- **Task statement**
The answer is every line of the records that holds the word "each", copied in full.
# # #
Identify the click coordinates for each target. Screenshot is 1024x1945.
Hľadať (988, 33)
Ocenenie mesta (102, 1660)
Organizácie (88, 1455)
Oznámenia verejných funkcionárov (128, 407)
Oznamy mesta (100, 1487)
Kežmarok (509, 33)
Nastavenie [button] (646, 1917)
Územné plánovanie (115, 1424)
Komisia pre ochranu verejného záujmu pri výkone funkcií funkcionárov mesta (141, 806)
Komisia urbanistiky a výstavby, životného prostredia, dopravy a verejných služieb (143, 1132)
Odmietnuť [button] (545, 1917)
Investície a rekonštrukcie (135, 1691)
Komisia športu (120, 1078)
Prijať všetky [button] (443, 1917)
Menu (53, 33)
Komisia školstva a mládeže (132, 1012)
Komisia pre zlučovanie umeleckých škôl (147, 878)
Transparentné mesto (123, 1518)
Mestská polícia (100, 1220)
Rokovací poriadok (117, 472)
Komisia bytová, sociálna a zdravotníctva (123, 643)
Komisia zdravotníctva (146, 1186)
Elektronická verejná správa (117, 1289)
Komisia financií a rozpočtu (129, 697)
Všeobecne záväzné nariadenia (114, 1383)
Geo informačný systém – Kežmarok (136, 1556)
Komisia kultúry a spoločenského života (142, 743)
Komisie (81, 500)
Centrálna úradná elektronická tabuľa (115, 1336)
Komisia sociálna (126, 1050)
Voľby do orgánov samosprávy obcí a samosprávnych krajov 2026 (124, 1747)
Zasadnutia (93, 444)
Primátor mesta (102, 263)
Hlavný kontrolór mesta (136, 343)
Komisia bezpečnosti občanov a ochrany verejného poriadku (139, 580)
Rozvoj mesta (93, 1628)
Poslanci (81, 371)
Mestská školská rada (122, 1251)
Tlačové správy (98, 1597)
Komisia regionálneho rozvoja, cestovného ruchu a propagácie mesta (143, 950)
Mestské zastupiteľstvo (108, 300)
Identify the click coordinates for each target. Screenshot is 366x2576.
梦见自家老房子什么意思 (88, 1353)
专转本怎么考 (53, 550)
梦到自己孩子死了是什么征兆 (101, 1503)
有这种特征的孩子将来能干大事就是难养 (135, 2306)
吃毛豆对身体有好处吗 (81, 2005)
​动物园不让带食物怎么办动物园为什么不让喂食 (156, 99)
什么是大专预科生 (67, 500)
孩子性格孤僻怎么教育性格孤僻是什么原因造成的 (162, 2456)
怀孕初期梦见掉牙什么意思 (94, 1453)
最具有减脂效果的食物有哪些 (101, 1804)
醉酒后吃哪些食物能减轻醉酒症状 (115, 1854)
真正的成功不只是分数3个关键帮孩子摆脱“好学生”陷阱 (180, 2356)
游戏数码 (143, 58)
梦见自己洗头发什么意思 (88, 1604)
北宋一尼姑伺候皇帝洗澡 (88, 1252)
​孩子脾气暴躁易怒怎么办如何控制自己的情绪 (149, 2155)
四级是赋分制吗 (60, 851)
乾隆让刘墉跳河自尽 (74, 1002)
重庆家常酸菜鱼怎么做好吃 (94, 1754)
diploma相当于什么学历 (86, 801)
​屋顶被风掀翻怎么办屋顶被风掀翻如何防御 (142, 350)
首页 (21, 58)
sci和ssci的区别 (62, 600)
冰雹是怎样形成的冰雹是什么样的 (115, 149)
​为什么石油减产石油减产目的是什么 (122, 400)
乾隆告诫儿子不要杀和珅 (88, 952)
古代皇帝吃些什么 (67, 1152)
# # #
- **Task output**
Identify the click coordinates for each target. Screenshot is 1024x1945.
Identify the click coordinates for each target. Screenshot is 366x2576.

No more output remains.